----- DATASET ENTRIES

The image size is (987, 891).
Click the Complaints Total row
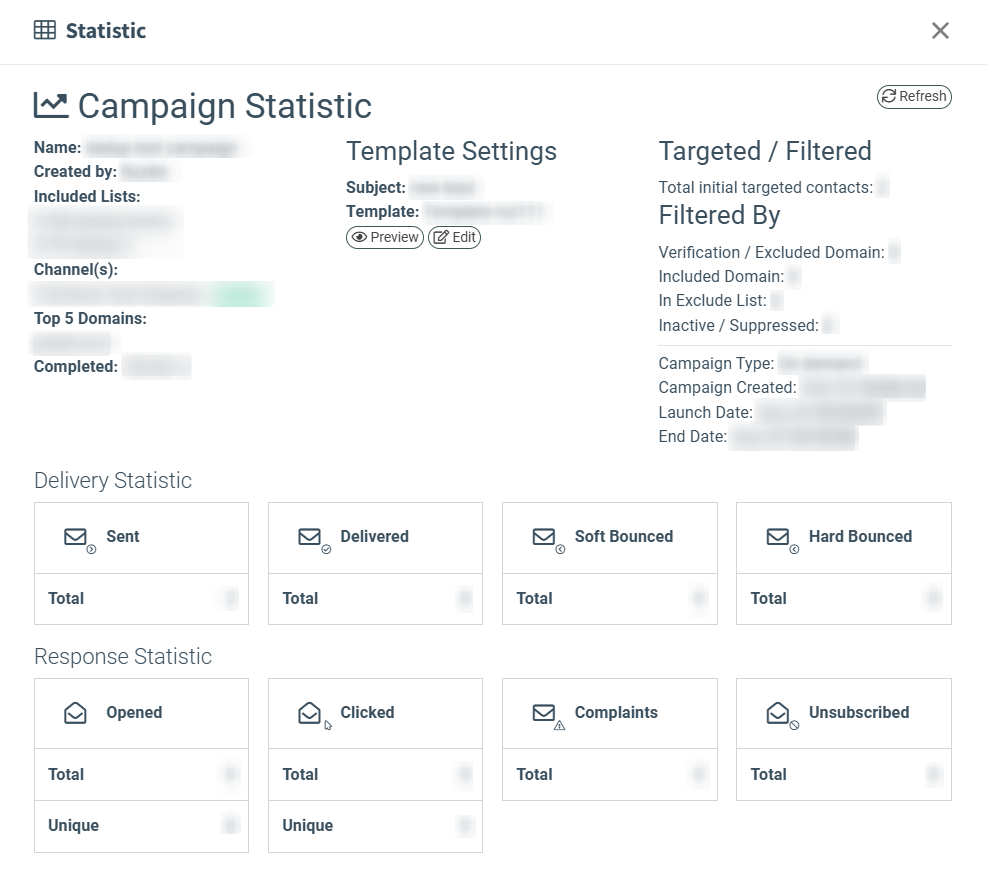pos(610,775)
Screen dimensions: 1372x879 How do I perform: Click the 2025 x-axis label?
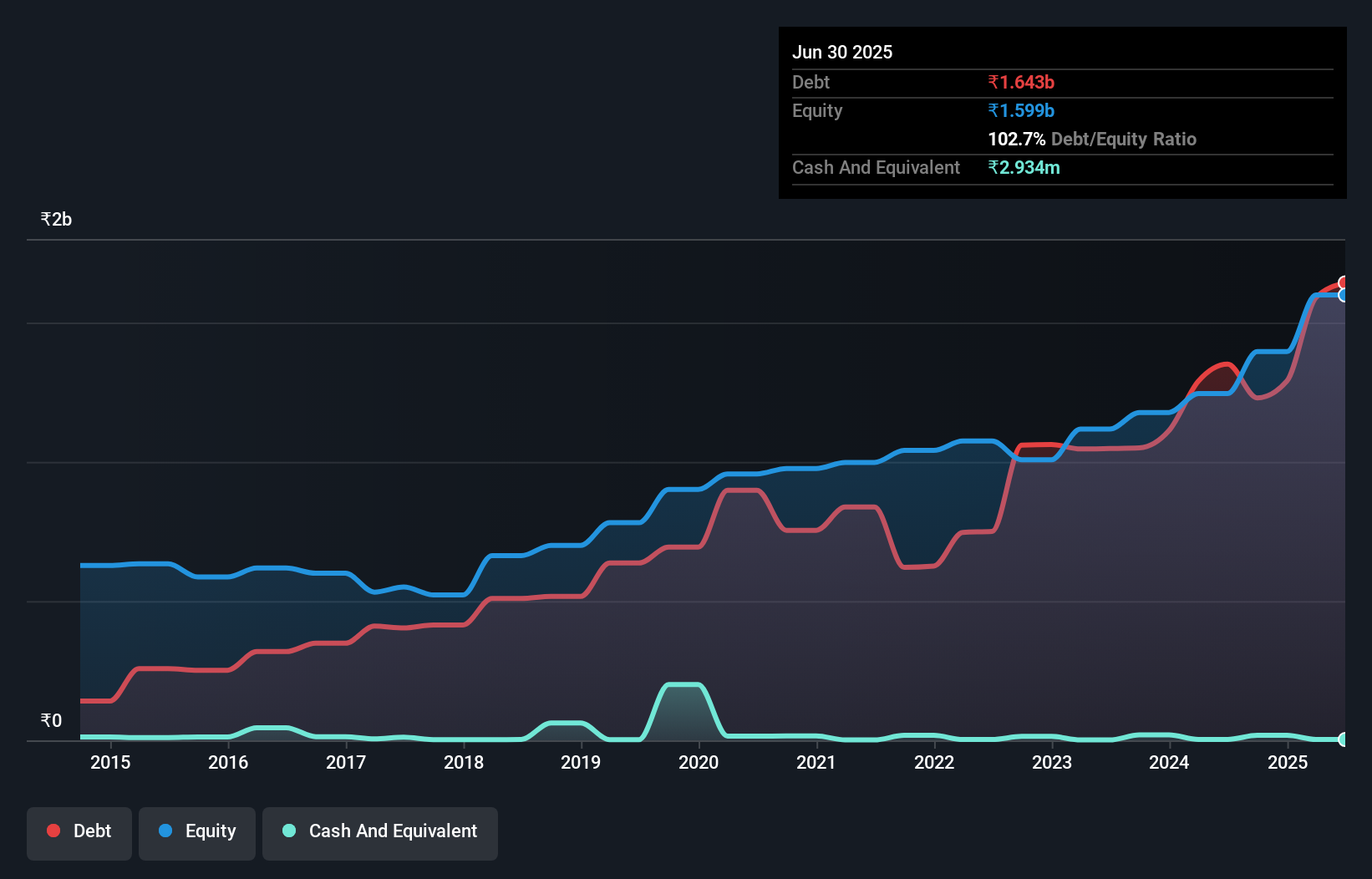(x=1288, y=762)
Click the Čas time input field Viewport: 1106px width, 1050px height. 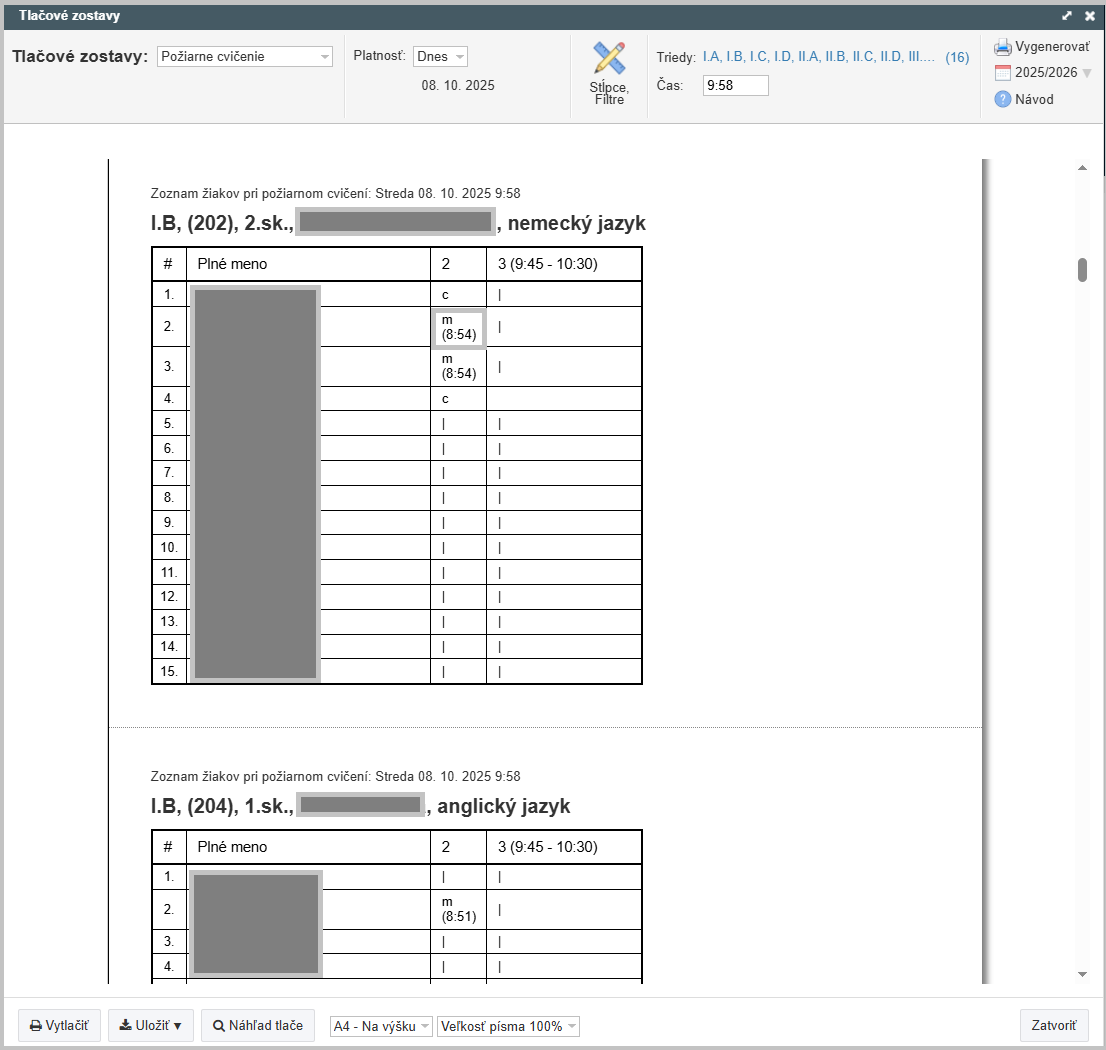[735, 86]
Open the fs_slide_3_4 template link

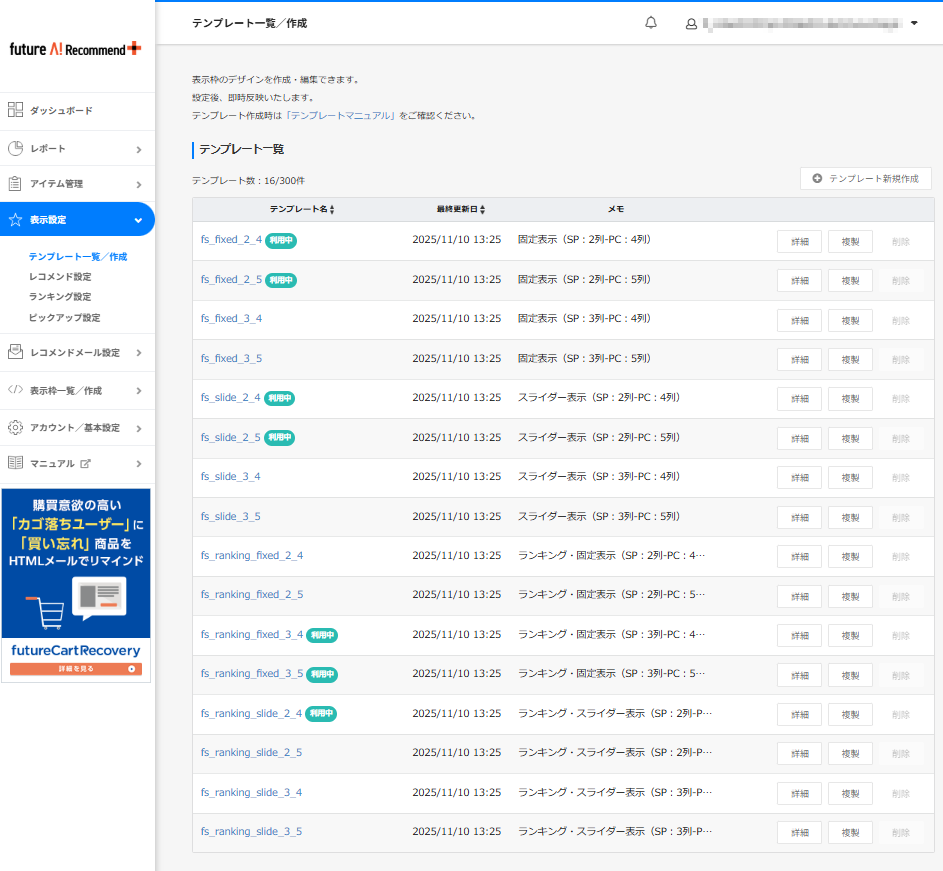[230, 477]

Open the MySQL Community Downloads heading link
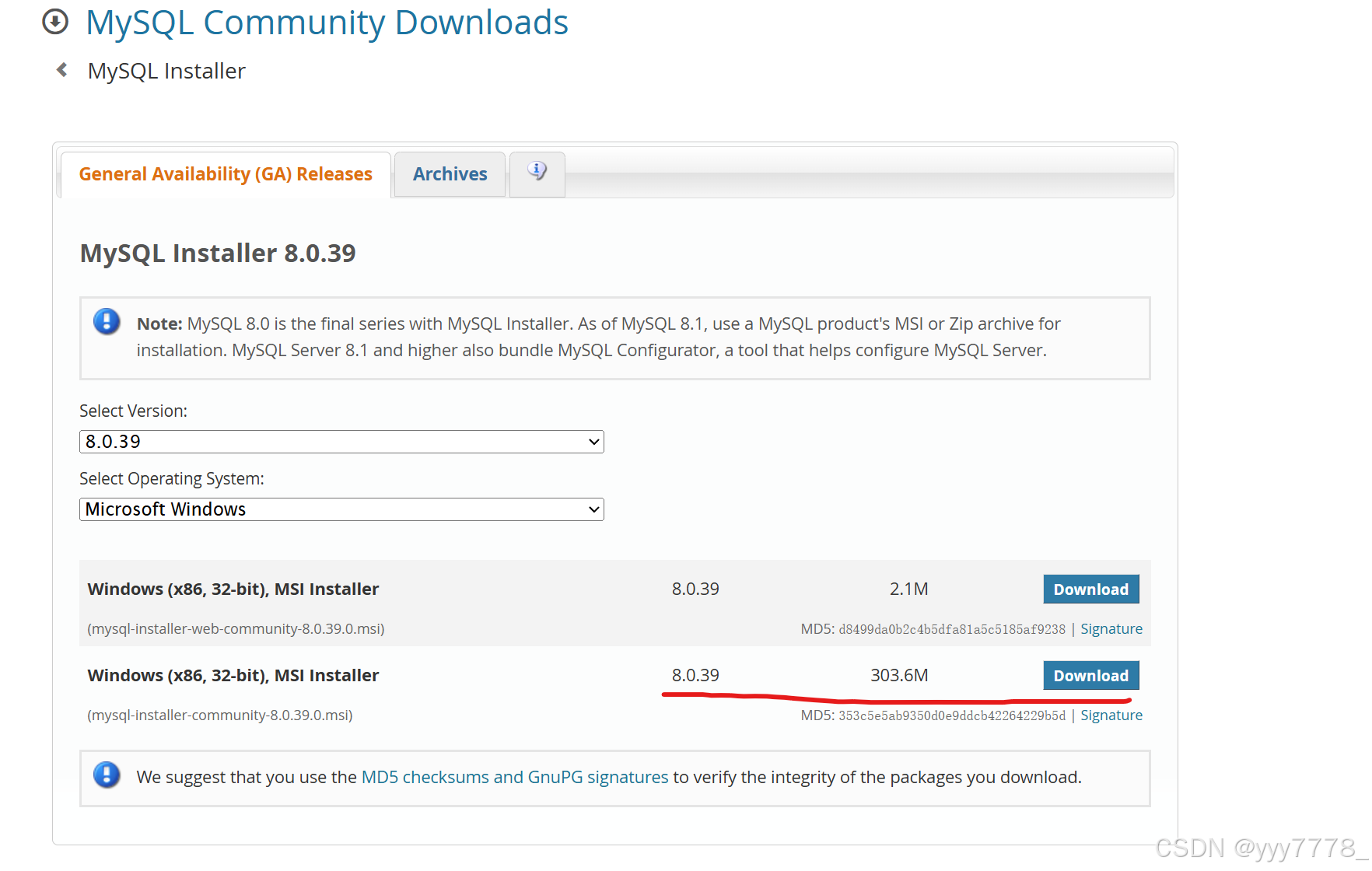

----------

Which lines in the rows above contain the string "link", matching case? Locate each one and copy it out in full.

Open the fs_slide_3_4 template link
Open the MySQL Community Downloads heading link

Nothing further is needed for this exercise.